Konzeptlosikgeit in Sachen Schule?

Wenn es nicht so traurig wäre, hätte die Geschichte rund um die sogenannten „I-Klassen“ am Sonderpädagogischen Zentrum in Schwaz fast schon komödienhaften Charakter. Das bisherige System der Integration von Kindern mit besonderem Förderbedarf in herkömmlichen Schulklassen hat 12 Jahre lang bestens funktioniert. Jetzt soll plötzlich alles anders werden und die Unsicherheit ist groß. Bezirksschulinspektorin Rödlach ist jedoch vom neuen Konzept überzeugt.
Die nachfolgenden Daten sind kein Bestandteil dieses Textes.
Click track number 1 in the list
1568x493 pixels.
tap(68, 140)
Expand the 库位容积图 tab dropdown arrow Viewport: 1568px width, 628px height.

SCHWAZ (fh). Vergangene Woche traf sich in Schwaz eine hochkarätige Runde von Pädagogen, Stadtpolitikern und Elternvertretern um die Zukunft der „I-Klasse“ im sonderpädagogischen Zentrum zu diskutieren. Das Ergebnis der Aussprache war dürftig, denn wie es aussieht wird es diese Klasse (sie ist ein Schulversuch und wurde 12 Jahre lang vom Bundesministerium jährlich neu genehmigt) am SPZ in Zukunft nicht mehr geben. Grund genug für die ElternvertreterInnen jetzt endgültig auf die Barrikaden zu gehen und einen schärferen Ton anzuschlagen: „Es gab nachweislich im Jahr 2010 zwanzig Anmeldungen für die I-Klasse und im Einzugsgebiet des Sonderschulsprengels wären auch Kinder gewesen, die man hätte integrieren können. Trotzdem ist die Klasse nicht zustande gekommen und die Gründe dafür sind, dass man diese Klassen politisch nicht will und Kosten sparen möchte“, erklärt ein aufgebrachter Elternvertreter. Mittlerweile wurden ca. 440 Unterschriften für den Fortbestand der I-Klasse gesammelt und der Druck auf die Stadtpolitik wächst. „Wir von der Elterninitiative fordern, dass das bisherige System weitergeführt wird, denn es kann nicht sein, dass plötzlich aus heiterem Himmel entschieden wird ein bewährtes Modell aufzugeben ohne auch nur den Ansatz eines neuen Konzeptes zu haben“, so ein weiterer Elternvertreter.

Zu wenige Ressourcen
Das bisherige Konzept rund um die I-Klasse funktionierte bestens doch jetzt scheint der Punkt erreicht zu sein wo die Ressourcen für die „I-Klasse“ nicht mehr zur Verfügung stehen. Bezirks-Schulinspektorin Astrid Rödlach: „Die Voraussetzungen für das Zustandekommen der I-Klasse haben sich geändert. Wir bekommen von der Abteilung Bildung des Landes das Lehrerkontingent für sechs Schulklassen (Johannes Mesner- und Hans Sachs Schule) zugewiesen. Eine zusätzliche Lehrerstelle, die es für die I-Klasse brauchen würde, ist nicht vorgesehen und wir können diese Personalressource nicht mehr gewährleisten. Ehrlich gesagt kann ich nicht verstehen warum die Elternvertreter der Ansicht sind, dass die Pädagoginnen in der Hans-Sachs-Schule nicht in der Lage sind die I-Klasse zu unterrichten. Integration ist seit 1993 gesetzlich verankert und stellt für die Pädagoginnen eine Haltung dar. Ich bin der Überzeugung, dass der Lehrkörper an der Hans-Sachs-Schule bestens mit Integratinosklassen umgehen kann und das reibungslos funktionieren wird“, erklärt Rödlach gegenüber den BEZIRKSBLÄTTERN.